A cidade de Dourados amanheceu na última segunda-feira (14) com faixas de protesto espalhadas em diversos pontos, denunciando a situação enfrentada por médicos que atuam na UPA e no Hospital da Vida.
O vereador Franklin Schmalz (PT) afirmou que já vinha recebendo, desde a semana anterior, questionamentos de profissionais de saúde sobre o tema. O assunto foi levado por ele à tribuna da Câmara Municipal durante a sessão de segunda-feira (13).
O protesto foi motivado pela redução no valor pago por hora/plantão aos médicos. A mudança ocorreu após a FUNSAUD, responsável pela gestão das unidades, realizar um processo licitatório para contratação de uma nova empresa de prestação de serviços médicos. Venceu a proposta de menor preço, o que resultou na diminuição da remuneração.
Profissionais de saúde alertam que a medida pode gerar desinteresse na permanência dos médicos nas unidades. Segundo relatos, cerca de 50 profissionais que já atuam na UPA e no Hospital da Vida podem deixar os postos diante da redução salarial, o que tende a impactar diretamente a qualidade do atendimento à população.
Diante da situação, Franklin apresentou um requerimento solicitando explicações à FUNSAUD, especialmente sobre os possíveis efeitos da medida na continuidade e qualidade dos serviços prestados.

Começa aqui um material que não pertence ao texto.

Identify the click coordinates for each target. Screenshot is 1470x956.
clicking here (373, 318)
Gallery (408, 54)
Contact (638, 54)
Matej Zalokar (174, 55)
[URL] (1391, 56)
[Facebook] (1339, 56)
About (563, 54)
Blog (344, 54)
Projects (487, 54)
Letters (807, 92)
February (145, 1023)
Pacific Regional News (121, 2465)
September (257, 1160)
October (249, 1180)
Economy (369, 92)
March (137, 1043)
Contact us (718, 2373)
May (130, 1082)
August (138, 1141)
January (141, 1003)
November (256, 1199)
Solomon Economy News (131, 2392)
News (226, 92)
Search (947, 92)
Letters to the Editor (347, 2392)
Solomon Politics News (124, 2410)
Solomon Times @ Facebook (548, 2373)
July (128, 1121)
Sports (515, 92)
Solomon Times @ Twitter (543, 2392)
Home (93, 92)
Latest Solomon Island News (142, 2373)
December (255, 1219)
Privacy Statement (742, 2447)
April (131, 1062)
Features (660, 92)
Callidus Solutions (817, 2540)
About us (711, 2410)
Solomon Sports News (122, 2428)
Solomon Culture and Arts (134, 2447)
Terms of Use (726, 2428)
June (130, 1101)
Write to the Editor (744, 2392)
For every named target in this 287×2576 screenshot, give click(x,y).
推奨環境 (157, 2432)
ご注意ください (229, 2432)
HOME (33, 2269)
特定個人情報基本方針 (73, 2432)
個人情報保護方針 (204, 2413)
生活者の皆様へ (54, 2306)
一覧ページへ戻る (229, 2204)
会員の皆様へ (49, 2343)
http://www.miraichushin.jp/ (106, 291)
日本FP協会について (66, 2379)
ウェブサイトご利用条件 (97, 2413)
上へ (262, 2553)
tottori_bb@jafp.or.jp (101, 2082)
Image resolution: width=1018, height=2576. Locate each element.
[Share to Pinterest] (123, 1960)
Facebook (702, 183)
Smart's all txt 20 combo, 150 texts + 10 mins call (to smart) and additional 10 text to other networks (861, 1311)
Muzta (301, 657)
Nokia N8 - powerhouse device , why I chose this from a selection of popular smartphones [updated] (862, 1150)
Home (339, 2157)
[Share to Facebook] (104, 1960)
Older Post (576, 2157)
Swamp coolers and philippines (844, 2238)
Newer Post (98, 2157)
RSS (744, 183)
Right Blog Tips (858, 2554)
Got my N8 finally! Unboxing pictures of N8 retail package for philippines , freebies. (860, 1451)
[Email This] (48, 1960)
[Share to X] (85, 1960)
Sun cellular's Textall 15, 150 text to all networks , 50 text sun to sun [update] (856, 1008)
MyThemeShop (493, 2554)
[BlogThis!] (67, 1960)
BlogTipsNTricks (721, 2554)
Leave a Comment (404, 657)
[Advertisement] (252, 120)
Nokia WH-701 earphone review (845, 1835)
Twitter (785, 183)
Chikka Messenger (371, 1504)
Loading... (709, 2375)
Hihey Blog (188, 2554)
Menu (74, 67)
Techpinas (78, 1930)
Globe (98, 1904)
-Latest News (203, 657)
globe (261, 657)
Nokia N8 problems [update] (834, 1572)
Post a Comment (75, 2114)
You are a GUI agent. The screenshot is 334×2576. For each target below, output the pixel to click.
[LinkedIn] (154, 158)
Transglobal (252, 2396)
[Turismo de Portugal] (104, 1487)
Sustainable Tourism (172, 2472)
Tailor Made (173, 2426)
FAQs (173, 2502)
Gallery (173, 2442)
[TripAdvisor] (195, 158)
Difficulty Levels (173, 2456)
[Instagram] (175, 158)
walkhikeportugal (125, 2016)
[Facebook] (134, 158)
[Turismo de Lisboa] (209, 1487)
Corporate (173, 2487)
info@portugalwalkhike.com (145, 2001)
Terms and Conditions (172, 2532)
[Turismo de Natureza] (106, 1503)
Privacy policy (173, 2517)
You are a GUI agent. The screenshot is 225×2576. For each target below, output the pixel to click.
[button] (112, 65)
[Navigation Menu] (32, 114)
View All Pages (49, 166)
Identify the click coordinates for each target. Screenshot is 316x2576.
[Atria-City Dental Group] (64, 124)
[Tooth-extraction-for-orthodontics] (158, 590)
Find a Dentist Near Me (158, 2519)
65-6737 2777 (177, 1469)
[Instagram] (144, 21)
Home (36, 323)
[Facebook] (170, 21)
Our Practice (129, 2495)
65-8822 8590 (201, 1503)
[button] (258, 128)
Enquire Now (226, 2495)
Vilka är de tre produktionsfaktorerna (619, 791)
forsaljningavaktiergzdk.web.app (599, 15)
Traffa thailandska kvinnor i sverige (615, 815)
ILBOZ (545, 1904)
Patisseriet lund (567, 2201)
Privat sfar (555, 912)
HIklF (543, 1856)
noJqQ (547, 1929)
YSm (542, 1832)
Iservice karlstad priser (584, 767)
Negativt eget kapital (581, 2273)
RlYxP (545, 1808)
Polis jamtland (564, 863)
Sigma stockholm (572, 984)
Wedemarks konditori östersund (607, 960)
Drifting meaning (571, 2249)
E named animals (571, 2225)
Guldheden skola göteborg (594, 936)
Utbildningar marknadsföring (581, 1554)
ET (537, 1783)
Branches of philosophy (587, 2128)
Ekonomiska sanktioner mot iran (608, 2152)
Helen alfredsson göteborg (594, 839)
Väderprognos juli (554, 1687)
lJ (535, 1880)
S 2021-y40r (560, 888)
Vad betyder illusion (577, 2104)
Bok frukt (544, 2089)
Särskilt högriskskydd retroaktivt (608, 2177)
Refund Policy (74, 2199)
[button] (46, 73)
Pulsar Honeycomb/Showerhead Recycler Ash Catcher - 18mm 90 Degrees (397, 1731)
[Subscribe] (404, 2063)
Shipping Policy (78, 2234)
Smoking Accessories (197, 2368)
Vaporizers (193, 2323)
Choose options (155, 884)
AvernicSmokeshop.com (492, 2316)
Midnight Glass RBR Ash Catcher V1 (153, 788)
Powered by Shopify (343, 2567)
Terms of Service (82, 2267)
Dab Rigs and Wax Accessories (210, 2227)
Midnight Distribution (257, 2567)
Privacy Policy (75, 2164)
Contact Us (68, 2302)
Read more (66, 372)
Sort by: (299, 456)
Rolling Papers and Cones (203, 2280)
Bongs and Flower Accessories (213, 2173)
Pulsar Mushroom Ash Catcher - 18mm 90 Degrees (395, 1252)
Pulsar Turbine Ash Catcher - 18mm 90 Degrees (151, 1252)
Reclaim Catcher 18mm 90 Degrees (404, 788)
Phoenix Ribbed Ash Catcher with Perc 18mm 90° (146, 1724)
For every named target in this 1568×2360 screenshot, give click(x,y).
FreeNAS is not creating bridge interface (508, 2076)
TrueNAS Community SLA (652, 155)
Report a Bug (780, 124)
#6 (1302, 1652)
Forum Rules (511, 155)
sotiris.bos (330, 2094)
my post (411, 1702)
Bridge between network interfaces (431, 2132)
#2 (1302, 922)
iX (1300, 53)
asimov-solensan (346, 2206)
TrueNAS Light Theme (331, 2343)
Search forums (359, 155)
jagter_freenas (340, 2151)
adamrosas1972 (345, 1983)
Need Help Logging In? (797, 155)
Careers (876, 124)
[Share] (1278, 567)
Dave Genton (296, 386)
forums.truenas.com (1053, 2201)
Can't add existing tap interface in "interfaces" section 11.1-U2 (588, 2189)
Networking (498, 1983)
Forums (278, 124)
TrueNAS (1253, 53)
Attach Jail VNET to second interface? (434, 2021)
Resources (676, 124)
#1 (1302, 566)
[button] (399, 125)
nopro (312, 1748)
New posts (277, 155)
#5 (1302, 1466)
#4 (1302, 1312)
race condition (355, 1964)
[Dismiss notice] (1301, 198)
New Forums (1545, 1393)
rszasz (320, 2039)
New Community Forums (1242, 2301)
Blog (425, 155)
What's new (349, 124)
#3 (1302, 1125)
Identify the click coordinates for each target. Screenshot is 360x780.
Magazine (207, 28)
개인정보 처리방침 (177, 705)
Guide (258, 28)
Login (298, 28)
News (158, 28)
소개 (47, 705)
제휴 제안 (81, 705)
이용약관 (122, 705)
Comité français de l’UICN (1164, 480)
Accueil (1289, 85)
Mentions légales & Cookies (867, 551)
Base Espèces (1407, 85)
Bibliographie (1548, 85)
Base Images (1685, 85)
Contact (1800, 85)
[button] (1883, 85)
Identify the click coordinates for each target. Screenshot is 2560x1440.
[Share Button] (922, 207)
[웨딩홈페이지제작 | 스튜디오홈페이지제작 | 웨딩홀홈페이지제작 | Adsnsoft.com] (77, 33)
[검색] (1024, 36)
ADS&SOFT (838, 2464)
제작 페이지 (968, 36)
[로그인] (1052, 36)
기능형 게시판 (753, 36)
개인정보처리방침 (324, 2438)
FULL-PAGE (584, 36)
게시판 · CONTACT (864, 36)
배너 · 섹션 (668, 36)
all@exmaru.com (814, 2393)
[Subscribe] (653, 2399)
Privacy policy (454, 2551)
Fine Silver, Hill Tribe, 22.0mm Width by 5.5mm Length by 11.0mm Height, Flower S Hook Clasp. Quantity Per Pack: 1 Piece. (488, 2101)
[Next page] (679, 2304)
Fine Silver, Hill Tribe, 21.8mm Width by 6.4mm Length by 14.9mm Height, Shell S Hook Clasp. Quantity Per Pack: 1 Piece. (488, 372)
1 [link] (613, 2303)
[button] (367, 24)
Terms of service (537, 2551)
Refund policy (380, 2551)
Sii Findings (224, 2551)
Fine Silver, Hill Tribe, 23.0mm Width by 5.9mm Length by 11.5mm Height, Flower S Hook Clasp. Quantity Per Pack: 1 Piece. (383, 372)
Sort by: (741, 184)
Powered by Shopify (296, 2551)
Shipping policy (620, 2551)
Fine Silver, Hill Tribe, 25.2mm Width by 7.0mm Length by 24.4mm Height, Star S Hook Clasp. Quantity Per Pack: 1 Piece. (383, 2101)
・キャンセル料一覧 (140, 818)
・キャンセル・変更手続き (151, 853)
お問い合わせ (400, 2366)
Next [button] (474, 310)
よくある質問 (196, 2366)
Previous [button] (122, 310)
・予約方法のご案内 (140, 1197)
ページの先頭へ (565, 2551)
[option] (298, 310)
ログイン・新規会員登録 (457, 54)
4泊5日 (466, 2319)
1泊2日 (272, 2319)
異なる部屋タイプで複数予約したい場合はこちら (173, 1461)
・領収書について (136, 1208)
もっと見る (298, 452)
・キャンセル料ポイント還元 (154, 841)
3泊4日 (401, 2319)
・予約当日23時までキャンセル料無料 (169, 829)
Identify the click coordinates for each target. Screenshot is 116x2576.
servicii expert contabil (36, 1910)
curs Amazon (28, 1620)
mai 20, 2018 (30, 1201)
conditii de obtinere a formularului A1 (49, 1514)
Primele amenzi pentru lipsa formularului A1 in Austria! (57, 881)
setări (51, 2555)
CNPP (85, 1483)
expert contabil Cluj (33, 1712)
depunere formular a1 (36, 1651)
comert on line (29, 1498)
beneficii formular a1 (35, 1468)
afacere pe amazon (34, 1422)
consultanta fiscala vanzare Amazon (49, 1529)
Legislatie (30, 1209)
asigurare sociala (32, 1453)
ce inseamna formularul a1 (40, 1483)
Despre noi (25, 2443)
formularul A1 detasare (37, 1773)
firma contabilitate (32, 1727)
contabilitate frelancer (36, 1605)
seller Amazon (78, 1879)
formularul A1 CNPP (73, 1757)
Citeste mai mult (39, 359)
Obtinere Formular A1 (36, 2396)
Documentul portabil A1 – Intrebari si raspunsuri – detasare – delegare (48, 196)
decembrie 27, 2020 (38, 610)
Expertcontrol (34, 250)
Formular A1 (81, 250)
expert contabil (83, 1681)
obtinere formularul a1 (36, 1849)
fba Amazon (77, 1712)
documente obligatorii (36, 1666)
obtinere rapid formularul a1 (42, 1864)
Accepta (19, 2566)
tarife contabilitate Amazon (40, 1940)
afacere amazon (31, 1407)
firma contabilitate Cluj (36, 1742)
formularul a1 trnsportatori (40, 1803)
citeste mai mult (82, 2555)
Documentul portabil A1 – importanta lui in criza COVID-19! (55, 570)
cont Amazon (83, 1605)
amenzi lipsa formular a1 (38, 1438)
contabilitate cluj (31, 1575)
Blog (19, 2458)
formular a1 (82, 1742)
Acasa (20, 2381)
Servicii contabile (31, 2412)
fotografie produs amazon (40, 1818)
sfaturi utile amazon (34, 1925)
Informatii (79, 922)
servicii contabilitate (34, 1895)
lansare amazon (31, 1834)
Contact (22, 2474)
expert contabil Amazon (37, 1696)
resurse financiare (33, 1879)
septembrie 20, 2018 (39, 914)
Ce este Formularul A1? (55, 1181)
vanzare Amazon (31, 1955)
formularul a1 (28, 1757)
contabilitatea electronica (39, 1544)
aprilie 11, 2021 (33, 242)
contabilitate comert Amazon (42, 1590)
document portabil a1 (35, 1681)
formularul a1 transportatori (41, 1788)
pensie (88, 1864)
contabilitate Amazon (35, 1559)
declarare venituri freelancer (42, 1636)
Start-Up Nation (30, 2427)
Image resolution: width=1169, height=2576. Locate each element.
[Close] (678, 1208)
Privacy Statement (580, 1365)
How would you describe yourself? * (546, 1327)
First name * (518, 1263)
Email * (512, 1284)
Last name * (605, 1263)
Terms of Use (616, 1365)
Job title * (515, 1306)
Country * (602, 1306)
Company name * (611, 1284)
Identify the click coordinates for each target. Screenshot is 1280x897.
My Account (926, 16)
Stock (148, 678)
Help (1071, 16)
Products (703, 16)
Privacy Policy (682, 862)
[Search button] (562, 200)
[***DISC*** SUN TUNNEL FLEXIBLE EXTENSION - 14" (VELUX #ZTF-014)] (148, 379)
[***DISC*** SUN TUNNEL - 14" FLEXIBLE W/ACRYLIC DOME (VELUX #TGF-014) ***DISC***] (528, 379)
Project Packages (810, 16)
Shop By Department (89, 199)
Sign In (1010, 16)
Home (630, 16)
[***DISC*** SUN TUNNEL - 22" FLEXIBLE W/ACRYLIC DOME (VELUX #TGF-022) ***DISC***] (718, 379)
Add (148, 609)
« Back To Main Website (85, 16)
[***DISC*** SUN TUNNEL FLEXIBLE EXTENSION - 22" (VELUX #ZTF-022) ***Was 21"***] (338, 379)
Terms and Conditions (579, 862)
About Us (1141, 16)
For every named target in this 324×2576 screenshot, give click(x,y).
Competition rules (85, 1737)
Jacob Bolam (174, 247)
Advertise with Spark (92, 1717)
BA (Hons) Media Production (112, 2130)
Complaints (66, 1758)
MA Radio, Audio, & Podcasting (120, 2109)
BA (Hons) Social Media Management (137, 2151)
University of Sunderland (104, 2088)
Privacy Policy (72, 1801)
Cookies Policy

Críticas ao modelo de gestão
Durante o pronunciamento, o vereador também fez críticas ao modelo de gestão adotado pela fundação. Para ele, o formato atual, que prevê a contratação de empresas terceirizadas para intermediar a contratação de médicos, segue uma lógica mercadológica inadequada para a saúde pública.
“Estamos falando de recursos públicos. Nesse modelo, a empresa precisa obter lucro, e isso acaba impactando diretamente na remuneração dos profissionais e na qualidade do serviço. A saúde pública passa a ser tratada como mercadoria”, afirmou.
Histórico de cortes e denúncias
O parlamentar relembrou ainda que, no início de 2025, a FUNSAUD promoveu o corte do adicional de insalubridade de trabalhadores da saúde, atingindo profissionais da enfermagem, setores administrativos, limpeza e cozinha. Em alguns casos, a redução chegou a até 40% dos salários.
“Quem cuida da população todos os dias teve perdas significativas, e até agora não houve nenhuma proposta de reposição”, destacou.
Cobrança por ações da Prefeitura
Franklin também cobrou providências do prefeito Marçal Filho com base em uma auditoria realizada na FUNSAUD. O relatório, concluído em agosto de 2025 ao custo de R$ 91 mil, ainda não resultou em medidas concretas.
“Há um diagnóstico pronto, mas nenhuma ação foi apresentada até agora. Falta vontade de tratar o problema”, criticou.
Entre os principais problemas apontados pelo vereador estão o endividamento da fundação, que ultrapassa R$ 80 milhões, além de queixas recorrentes da população sobre demora no atendimento, filas e falta de estrutura adequada. Profissionais também denunciam situações de assédio, perseguição e desvalorização no ambiente de trabalho.